Adsorption and Interfacial Chemistry of Pentacene on the Clean Si(100) Surface: A Density Functional Study

Abstract

Density functional theory calculations have been performed on the main adsorption configurations of pentacene on the Si(100) surface and on the possible pathways for the following C−H bond cleavage. We considered possible candidates for all the orientations of pentacene experimentally observed with STM, i.e., on the top of silicon dimer rows, perpendicular to the dimer rows, diagonal to the dimer rows and between two adjacent dimer rows (“in between”). Our calculations indicate that the most stable adsorption configuration of pentacene on the Si(100) surface is the symmetric perpendicular structure with an adsorption energy of −128.3 kcal mol-1, with the in between structure 10.5 kcal mol-1 and the symmetric parallel structure 13.0 kcal mol-1 higher in energy. Transition states for the dissociation of C−H and formation of Si−H bonds from the main adsorption configurations of pentacene have been characterized and the corresponding energy barriers estimated.
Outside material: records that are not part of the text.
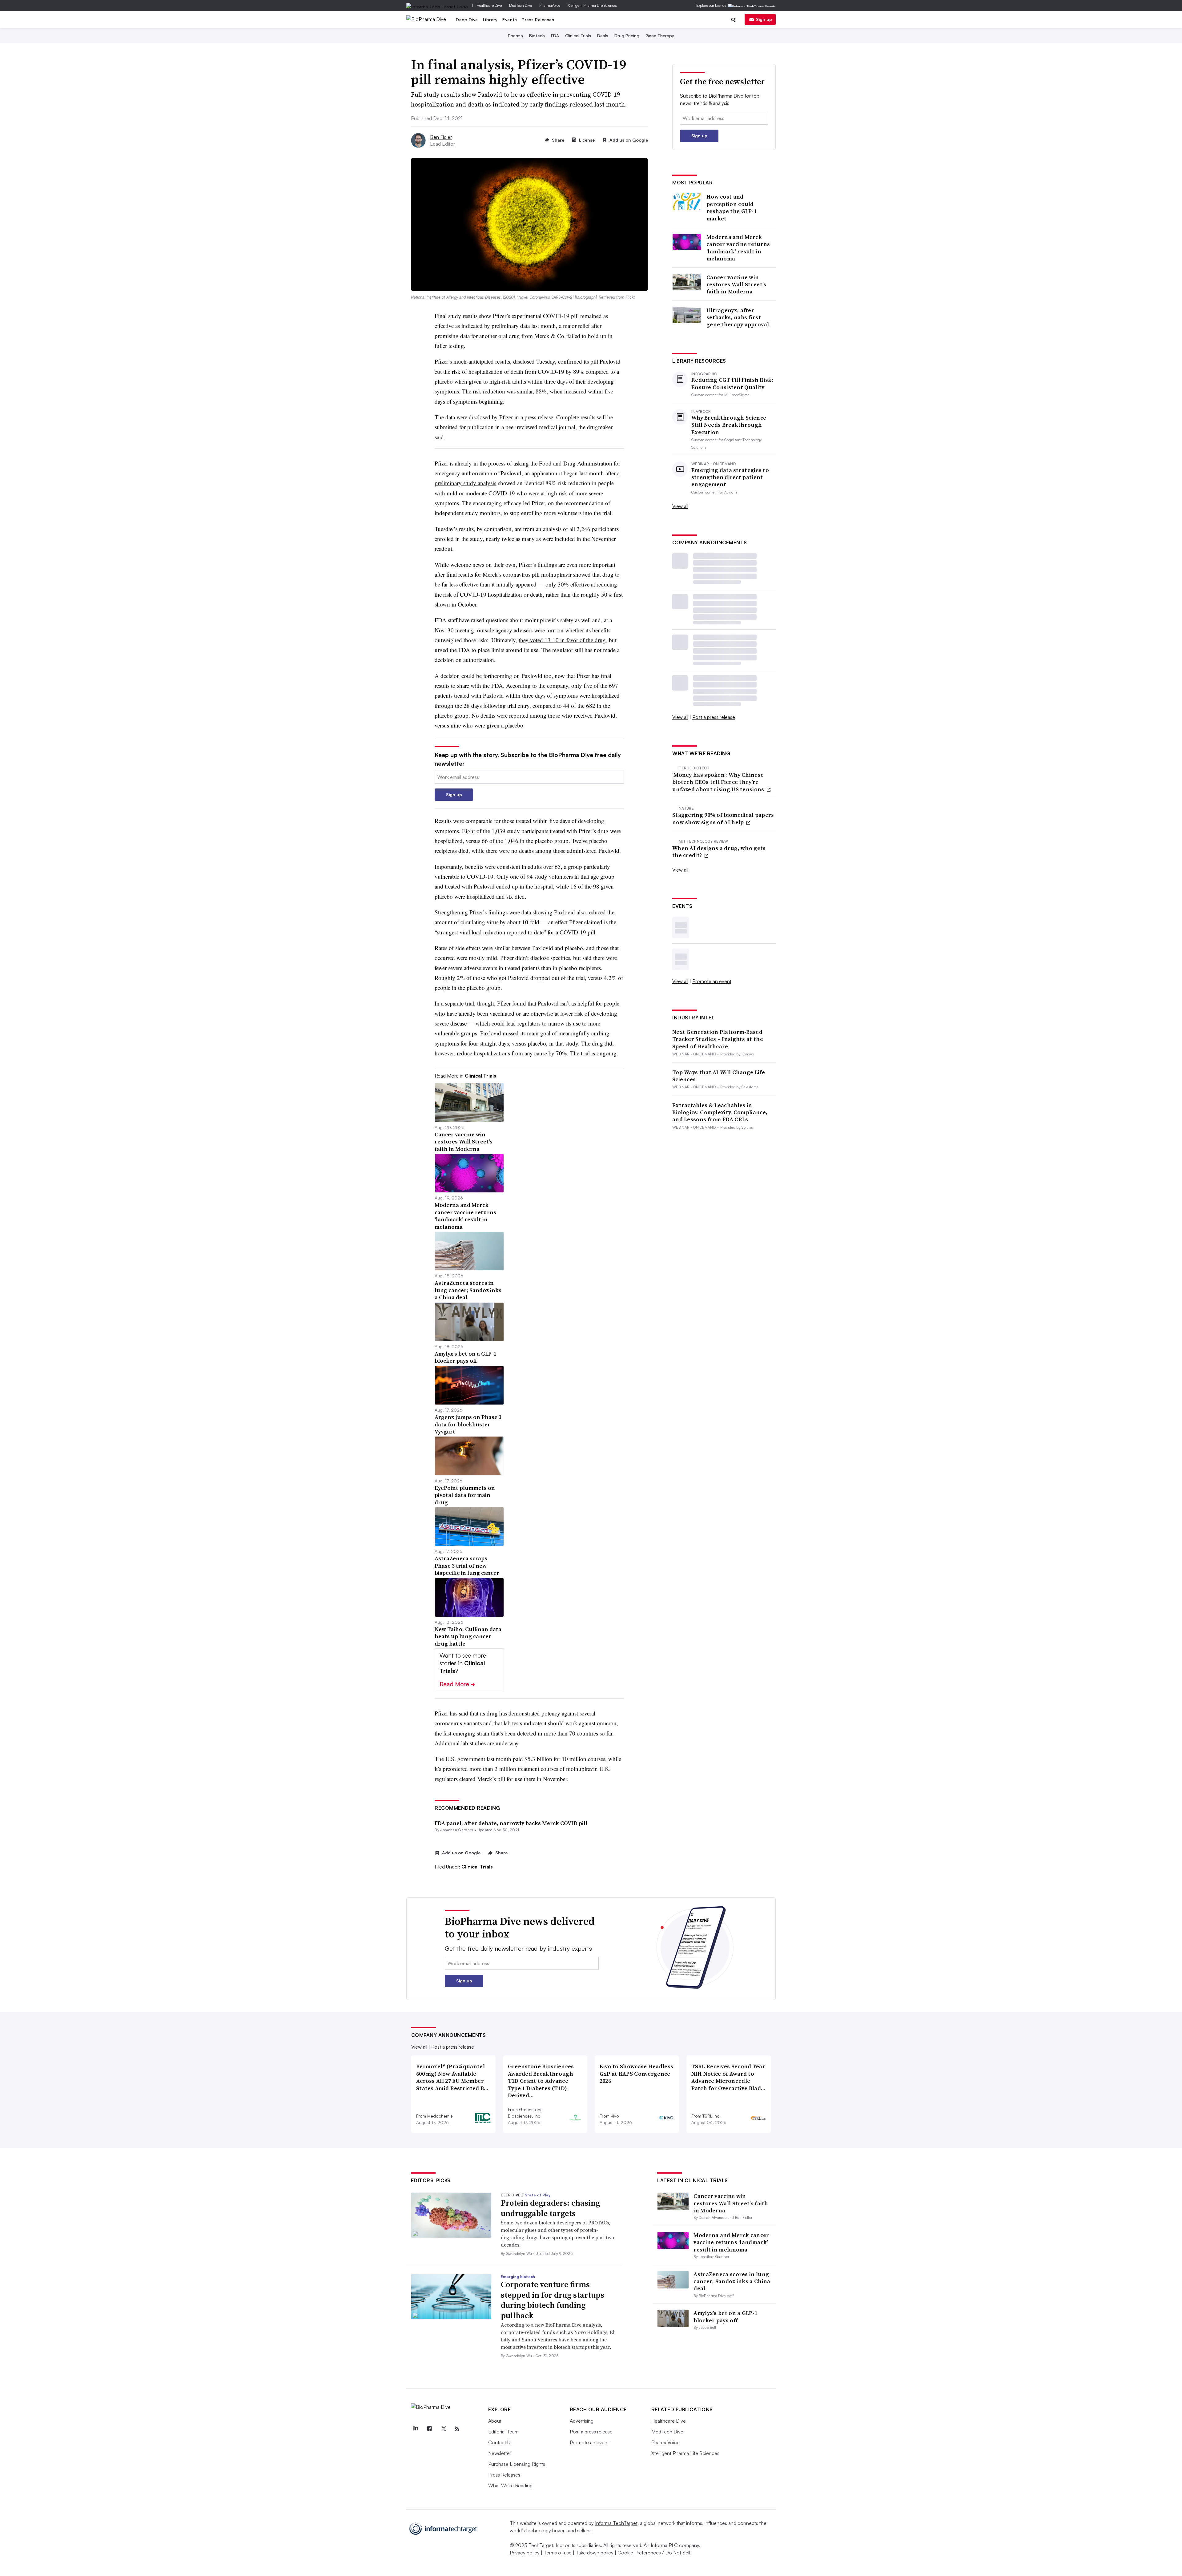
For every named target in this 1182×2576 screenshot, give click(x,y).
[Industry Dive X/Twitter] (443, 2428)
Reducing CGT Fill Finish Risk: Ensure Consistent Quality (732, 383)
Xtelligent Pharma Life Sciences (592, 5)
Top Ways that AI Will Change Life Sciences (718, 1076)
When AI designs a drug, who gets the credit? (719, 852)
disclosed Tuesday (534, 361)
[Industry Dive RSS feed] (457, 2428)
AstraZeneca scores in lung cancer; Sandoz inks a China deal (732, 2281)
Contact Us (500, 2442)
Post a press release (713, 717)
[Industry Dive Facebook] (429, 2428)
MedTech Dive (520, 5)
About (494, 2421)
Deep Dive (467, 19)
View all (680, 506)
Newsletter (499, 2453)
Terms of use (558, 2553)
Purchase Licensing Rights (516, 2464)
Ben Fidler (441, 137)
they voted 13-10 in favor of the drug (562, 640)
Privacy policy (525, 2553)
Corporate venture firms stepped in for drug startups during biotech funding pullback (552, 2300)
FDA (555, 35)
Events (509, 19)
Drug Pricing (626, 35)
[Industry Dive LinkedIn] (415, 2428)
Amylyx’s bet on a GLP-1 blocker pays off (725, 2316)
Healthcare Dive (489, 5)
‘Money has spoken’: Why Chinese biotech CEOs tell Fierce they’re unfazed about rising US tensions (719, 782)
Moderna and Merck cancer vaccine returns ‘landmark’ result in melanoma (738, 247)
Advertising (581, 2421)
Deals (602, 35)
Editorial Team (503, 2432)
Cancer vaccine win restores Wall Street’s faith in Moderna (736, 284)
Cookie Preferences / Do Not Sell (653, 2553)
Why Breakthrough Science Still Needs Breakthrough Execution (728, 425)
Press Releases (538, 19)
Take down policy (594, 2553)
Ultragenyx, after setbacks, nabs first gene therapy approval (737, 317)
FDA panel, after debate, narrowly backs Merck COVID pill (511, 1823)
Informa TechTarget (616, 2523)
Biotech (537, 35)
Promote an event (711, 981)
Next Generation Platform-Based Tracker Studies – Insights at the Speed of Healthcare (717, 1039)
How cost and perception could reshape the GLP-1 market (731, 207)
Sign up (764, 19)
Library (490, 19)
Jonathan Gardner (456, 1830)
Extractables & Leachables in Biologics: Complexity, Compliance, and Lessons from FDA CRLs (719, 1112)
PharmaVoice (549, 5)
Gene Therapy (659, 35)
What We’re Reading (510, 2485)
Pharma (515, 35)
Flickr (629, 297)
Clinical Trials (578, 35)
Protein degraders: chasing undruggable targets (550, 2208)
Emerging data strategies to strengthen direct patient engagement (730, 477)
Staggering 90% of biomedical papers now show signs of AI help (723, 818)
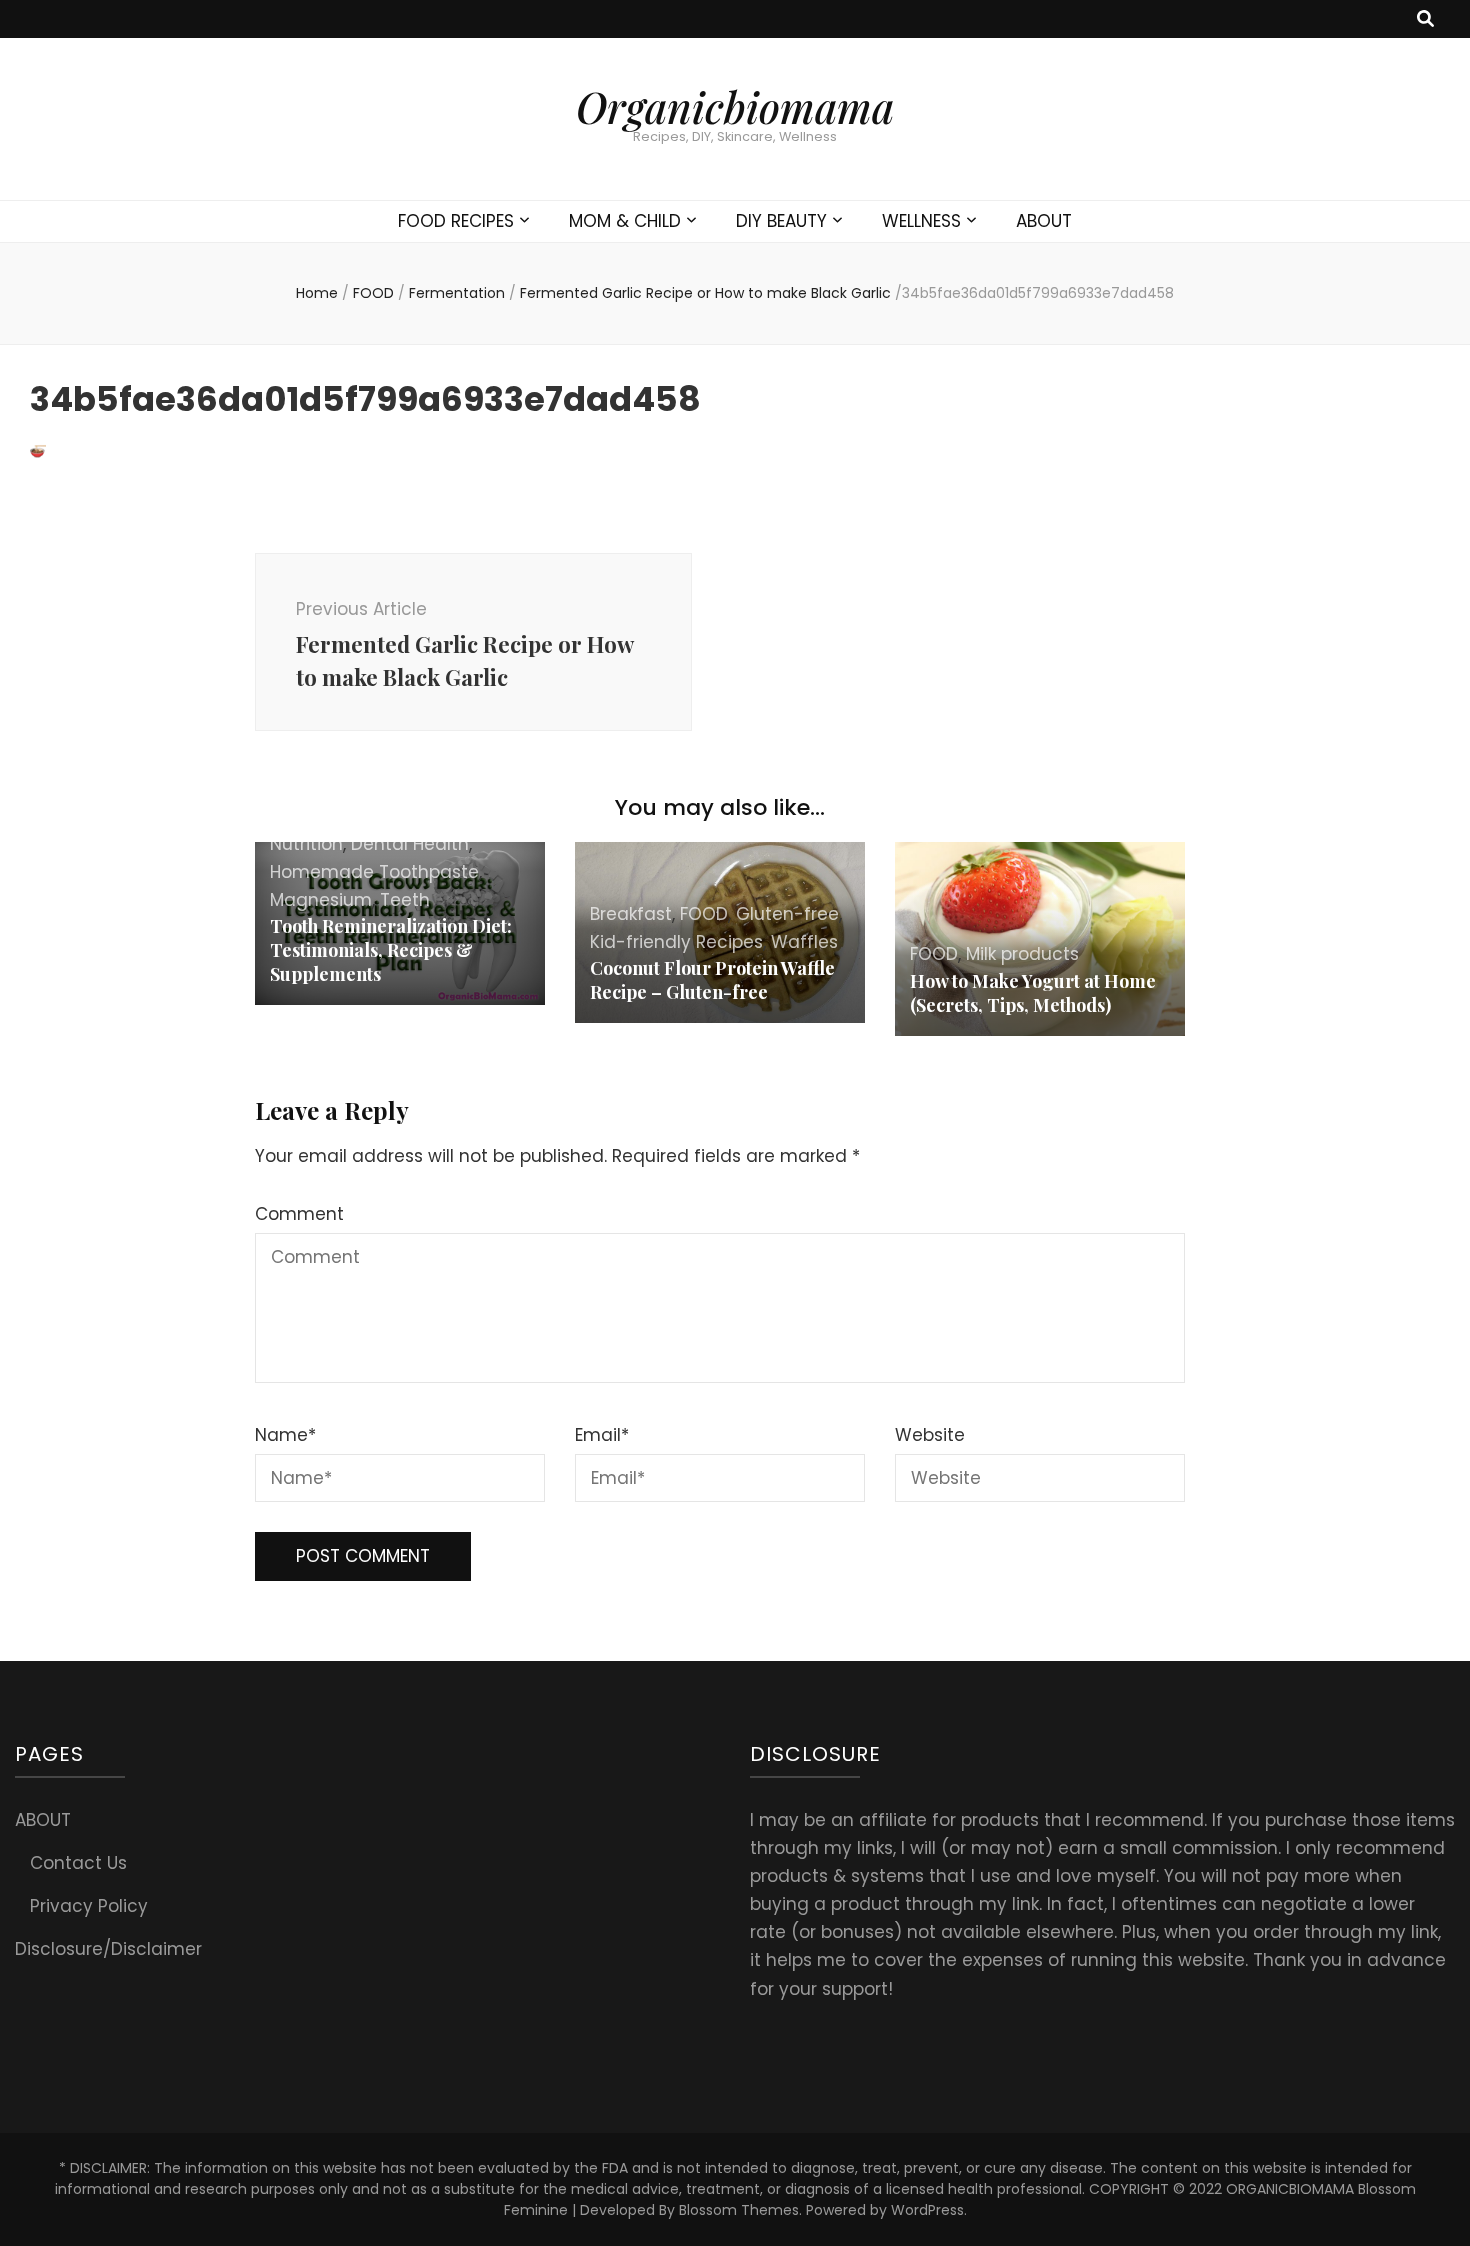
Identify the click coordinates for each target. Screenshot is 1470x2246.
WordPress (927, 2210)
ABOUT (1044, 221)
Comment (299, 1214)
We identified two kinds of adsorbed configurations of pentacene from which the breaking of two C−H bonds can be accessible: one on top of a silicon dimer row with one or both outer benzene rings di-σ−bonded through a [2 + 2] cycloaddition; one with one or more pentacene rings 1,4 di-σ-bonded across two dimer rows, such as the in between structure. The kinetically most favorable reactive channel is that from the in between configuration and involves the separate abstraction of two hydrogen atoms on the sp3 carbon atoms by the two silicon atoms of the two dimers bearing an unpaired electron, with an energy barrier of 29−30 kcal mol-1.